That same energy shock that sent consumers rushing to the pumps is now landing on the desk of the Bank of England's Monetary Policy Committee — and the committee has no clean answer.

The Bank is expected to hold rates at 3.75 percent at Thursday's meeting. But hold is not the same as stable. The Bank's own Decision Maker Panel survey — drawn from business owners across the UK — now shows firms expect CPI inflation to reach four percent within a year. That reading is the highest since January 2024. Firms are also expecting to cut employment and narrow sales growth. Wage expectations edged up to 3.5 percent. Every one of those numbers points in a different direction.
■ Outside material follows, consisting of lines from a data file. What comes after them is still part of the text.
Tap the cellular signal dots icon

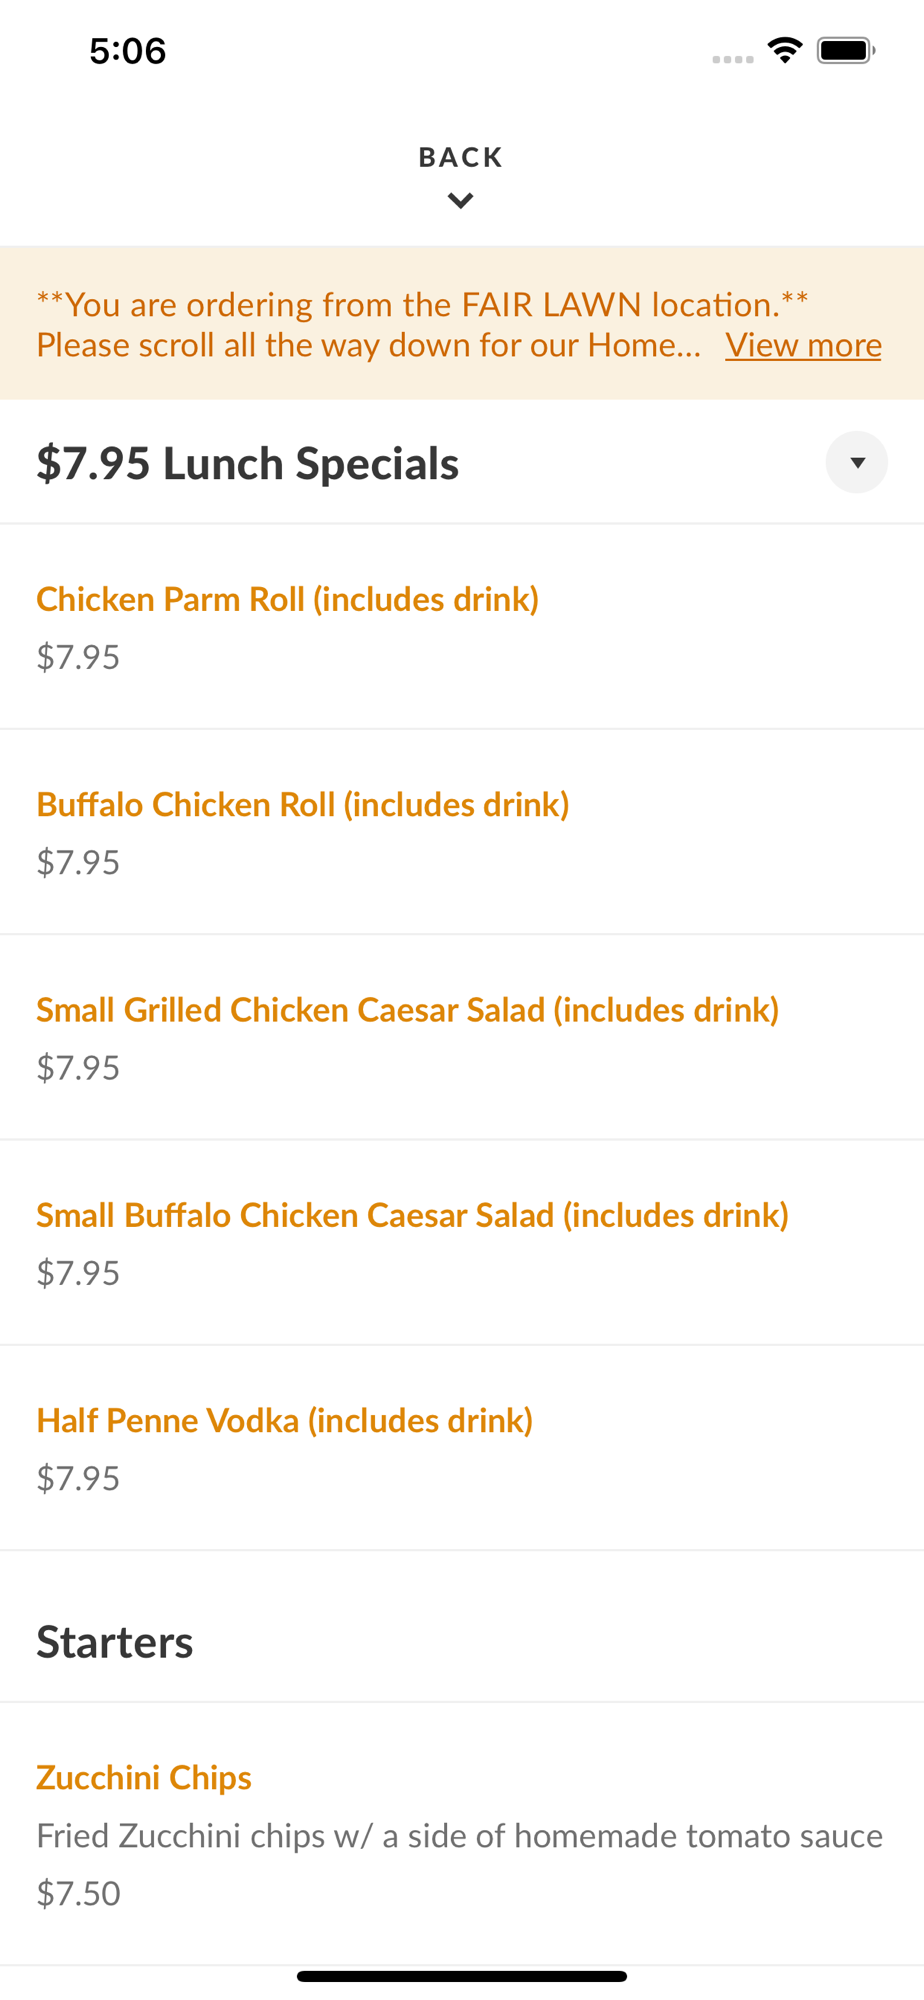click(732, 59)
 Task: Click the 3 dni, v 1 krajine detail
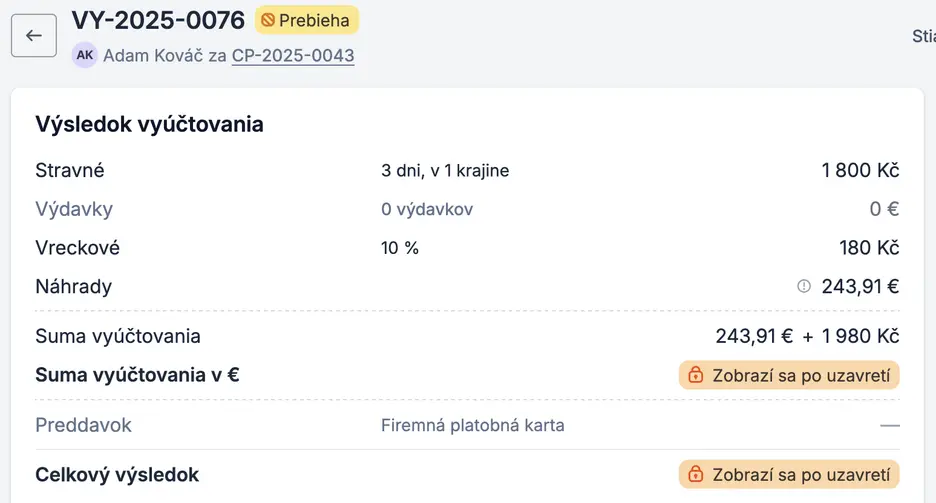[x=445, y=171]
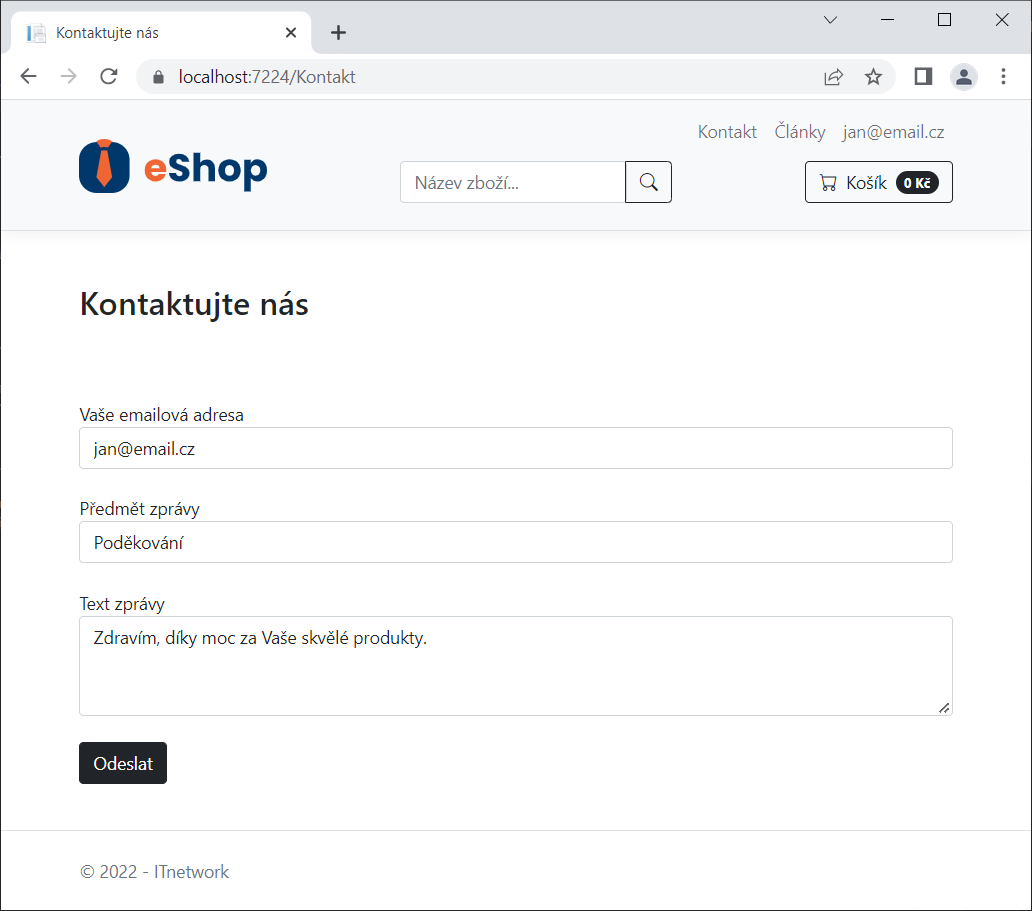
Task: Open a new browser tab
Action: [339, 33]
The last MPC meeting produced an unexpected hawkish signal. Swati Dhingra, previously seen as one of the more dovish members, opened the door to a future rate hike. Markets immediately repriced — two-year gilt yields jumped roughly 20 basis points in a single session. Governor Andrew Bailey then had to issue a clarifying statement within two hours to calm the move. BNP Paribas now believes the vote will split 7-2, with chief economist Huw Pill and external member Catherine Mann pushing for an immediate hike.

RSM's chief economist Thomas Pugh argued Bailey has signalled no rush to raise rates, and the committee will likely keep guidance unchanged. But Pantheon Macroeconomics' Rob Wood put the tension plainly: any remaining doves will struggle to hold their position against data showing four-percent inflation expectations, while hawks may feel they already have enough to move. The Bank's deputy governor for financial stability, Sarah Breeden, added a separate warning this week — that equity markets remain overvalued relative to the risks in the global economy, and an adjustment is coming. That is not a forecast designed to encourage risk appetite.

FTSE 100 banks are reporting next week. Lloyds Banking Group updates markets on Wednesday. NatWest and HSBC follow shortly after. Citi analysts expect both NatWest and HSBC to beat estimates — but analysts across the sector are flagging a rise in provisions for bad loans, echoing the first quarter of 2022 when banks set aside larger reserves after Russia's invasion of Ukraine. Lloyds already holds roughly two billion pounds in provisions for motor finance redress. Its stock, which briefly crossed 100 pence for the first time in nearly two decades, has since pulled back as Iran war-related volatility struck.

What Breaks First

The weight of evidence points toward a prolonged UK stagflation episode — low growth, elevated inflation, and a central bank that cannot cut without losing credibility and cannot hike without strangling the recovery. That is the base case, but it only holds if the Hormuz deadlock continues into the summer.

If US-Iran talks in Islamabad produce a ceasefire framework and tanker flows begin normalizing, oil prices could retrace sharply. A 20 to 30 percent oil decline from current levels would bring CPI back toward two percent by late 2026, unlock two to three rate cuts, and give UK banks the room to reprice lending in ways that support mortgage holders and business investment. The retail panic buying would reverse into genuine consumer confidence. That is the recovery scenario, and it is not implausible — Iran's oil storage capacity is reported to be nearing its limit by this weekend, creating economic pressure on Tehran to reach a deal.

The two benchmarks to watch: first, whether the Bank of England's Thursday statement carries explicit language about rate hikes at the June meeting — any phrasing stronger than "monitoring" would push gilt yields and sterling meaningfully. Second, whether Brent crude holds above the 50-percent-premium-to-February level through next week, which would confirm that markets have stopped pricing in a near-term deal.

The leaning is stagflation risk — but the case flips entirely on one variable. If Tehran blinks before its storage runs out, the entire calculus changes. That is the fact that would prove this read wrong.